Records for the exercise:
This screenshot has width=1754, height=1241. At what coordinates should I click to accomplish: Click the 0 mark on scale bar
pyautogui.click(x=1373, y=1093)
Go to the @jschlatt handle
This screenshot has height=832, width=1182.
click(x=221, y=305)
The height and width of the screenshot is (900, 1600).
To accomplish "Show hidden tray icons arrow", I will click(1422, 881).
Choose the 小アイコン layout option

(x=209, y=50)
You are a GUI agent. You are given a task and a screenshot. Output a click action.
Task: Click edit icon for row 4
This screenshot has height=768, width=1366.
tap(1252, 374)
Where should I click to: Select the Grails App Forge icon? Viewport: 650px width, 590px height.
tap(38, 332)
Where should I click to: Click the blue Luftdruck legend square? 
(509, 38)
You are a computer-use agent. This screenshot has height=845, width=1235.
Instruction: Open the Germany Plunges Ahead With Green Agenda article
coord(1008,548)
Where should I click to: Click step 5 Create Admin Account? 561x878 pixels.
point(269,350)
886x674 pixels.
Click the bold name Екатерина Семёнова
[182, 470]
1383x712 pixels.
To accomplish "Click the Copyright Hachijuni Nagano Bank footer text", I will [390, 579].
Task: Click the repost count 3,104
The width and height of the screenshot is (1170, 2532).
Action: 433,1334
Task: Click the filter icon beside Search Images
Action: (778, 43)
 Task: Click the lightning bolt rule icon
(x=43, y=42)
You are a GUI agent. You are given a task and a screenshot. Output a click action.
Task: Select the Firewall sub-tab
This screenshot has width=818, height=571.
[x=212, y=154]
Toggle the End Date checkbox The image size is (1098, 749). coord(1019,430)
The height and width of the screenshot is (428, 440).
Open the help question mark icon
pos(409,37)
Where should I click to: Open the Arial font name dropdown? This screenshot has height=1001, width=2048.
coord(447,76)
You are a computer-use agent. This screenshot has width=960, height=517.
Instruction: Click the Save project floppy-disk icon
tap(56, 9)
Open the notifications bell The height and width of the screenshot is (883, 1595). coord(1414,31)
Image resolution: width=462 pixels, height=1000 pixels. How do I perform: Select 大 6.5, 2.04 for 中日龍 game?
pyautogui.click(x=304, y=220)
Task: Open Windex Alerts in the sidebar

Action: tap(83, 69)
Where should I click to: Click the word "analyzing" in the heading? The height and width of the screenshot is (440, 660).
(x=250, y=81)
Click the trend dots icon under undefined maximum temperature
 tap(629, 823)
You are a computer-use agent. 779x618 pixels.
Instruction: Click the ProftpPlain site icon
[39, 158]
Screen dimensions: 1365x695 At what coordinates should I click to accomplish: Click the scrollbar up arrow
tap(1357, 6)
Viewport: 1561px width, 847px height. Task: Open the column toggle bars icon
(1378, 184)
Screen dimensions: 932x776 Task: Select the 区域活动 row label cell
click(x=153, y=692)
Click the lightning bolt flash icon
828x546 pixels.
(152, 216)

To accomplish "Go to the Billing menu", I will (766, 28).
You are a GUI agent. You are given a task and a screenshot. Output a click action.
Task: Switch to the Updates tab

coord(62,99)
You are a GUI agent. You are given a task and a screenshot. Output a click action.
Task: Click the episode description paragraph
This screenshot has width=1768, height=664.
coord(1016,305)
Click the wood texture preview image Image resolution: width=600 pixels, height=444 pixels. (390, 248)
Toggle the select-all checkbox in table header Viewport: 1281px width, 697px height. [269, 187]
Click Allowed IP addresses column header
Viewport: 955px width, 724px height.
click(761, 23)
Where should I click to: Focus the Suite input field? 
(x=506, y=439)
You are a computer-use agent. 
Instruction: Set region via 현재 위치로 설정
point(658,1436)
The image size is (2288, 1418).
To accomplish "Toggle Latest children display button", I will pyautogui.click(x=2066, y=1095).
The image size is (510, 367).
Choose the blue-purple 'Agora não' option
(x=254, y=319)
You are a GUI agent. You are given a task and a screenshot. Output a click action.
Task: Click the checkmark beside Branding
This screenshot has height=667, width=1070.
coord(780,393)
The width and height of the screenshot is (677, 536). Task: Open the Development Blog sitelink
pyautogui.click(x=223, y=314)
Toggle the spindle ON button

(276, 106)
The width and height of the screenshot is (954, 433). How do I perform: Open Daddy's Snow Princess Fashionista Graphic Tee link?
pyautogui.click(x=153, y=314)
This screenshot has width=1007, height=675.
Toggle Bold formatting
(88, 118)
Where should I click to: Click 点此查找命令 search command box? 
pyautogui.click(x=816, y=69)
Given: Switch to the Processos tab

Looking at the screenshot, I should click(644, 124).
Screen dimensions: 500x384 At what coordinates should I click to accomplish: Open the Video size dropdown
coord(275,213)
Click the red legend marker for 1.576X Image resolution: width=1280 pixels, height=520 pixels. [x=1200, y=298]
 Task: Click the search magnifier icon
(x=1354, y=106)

What you need to do: Copy all lines from the data that hold the word "header".

Output for this exercise:
Toggle the select-all checkbox in table header Viewport: 1281px width, 697px height. [269, 187]
Click Allowed IP addresses column header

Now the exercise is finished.